Talk by Valter Moretti
On January 13th, 2021, Prof. Dr. Valter Moretti (University of Trento) gave a talk about "An operational construction of the sum of two non-commuting observables in quantum theory and related constructions" as part of the research seminar Analysis of the FernUniversität in Hagen. This lecture is partially supported by the COST action Mathematical models for interacting dynamics on networks.
Abstract
The existence of a real linear-space structure on the set of observables of a quantum system – i.e., the requirement that the linear combination of two generally non-commuting observables $ A,B $ is an observable as well – is a fundamental postulate of the quantum theory yet before introducing any structure of algebra.
However, it is by no means clear how to choose the measuring instrument of a general observable of the form $ aA + bB (a, b \in \mathbb{R}) $ if such measuring instruments are given for the addends observables $ A $ and $ B $ when they are incompatible observables. A mathematical version of this dilemma is how to construct the spectral measure of $ f(aA + bB) $ out of the spectral measures of $ A $ and $ B $.

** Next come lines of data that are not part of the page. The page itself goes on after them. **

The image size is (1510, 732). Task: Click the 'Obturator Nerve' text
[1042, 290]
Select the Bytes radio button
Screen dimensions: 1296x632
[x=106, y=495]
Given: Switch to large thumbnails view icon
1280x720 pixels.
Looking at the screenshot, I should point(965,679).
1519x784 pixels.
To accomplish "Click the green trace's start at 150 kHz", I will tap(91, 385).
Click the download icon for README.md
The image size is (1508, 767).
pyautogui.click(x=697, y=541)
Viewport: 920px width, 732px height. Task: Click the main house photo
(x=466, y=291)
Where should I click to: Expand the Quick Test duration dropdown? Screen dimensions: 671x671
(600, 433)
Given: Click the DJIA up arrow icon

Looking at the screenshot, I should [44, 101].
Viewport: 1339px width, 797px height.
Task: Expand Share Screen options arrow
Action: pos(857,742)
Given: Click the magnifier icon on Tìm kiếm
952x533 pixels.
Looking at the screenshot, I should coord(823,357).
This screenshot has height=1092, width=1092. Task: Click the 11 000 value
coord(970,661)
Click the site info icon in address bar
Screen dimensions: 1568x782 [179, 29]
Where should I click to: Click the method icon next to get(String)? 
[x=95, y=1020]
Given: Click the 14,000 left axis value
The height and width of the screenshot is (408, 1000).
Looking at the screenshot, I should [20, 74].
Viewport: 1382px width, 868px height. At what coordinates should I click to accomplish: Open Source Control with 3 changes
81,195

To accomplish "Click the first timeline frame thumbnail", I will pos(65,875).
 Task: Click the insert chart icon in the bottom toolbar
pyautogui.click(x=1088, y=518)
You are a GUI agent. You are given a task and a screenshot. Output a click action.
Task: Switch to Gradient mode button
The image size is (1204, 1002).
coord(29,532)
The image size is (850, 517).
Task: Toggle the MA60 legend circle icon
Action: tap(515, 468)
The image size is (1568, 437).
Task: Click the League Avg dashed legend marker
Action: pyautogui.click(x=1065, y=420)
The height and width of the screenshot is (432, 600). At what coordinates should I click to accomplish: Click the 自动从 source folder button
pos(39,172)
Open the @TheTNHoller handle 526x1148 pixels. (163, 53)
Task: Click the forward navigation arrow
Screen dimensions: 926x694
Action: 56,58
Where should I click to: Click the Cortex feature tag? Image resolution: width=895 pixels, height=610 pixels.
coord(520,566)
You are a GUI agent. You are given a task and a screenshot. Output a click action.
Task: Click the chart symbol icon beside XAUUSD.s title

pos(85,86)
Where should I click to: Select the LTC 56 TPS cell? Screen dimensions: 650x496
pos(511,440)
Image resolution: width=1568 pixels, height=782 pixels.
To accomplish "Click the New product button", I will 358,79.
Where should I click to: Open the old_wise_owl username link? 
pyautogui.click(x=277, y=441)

We present such a construction with a formula which is valid for general unbounded selfadjoint operators $ A $ and $ B $, whose spectral measures may not commute, and a wide class of functions $ f : \mathbb{R} \to \mathbb{C} $ . In the bounded case, we prove that the Jordan product of $ A $ and $ B $ (and suitably symmetrized polynomials of $ A $ and $ B $) can be constructed with the same procedure out of the spectral measures of $ A $ and $ B $. The formula turns out to have an interesting operational interpretation and, in particular cases, a nice interplay with the theory of Feynman path integration and the Feynman-Kac formula.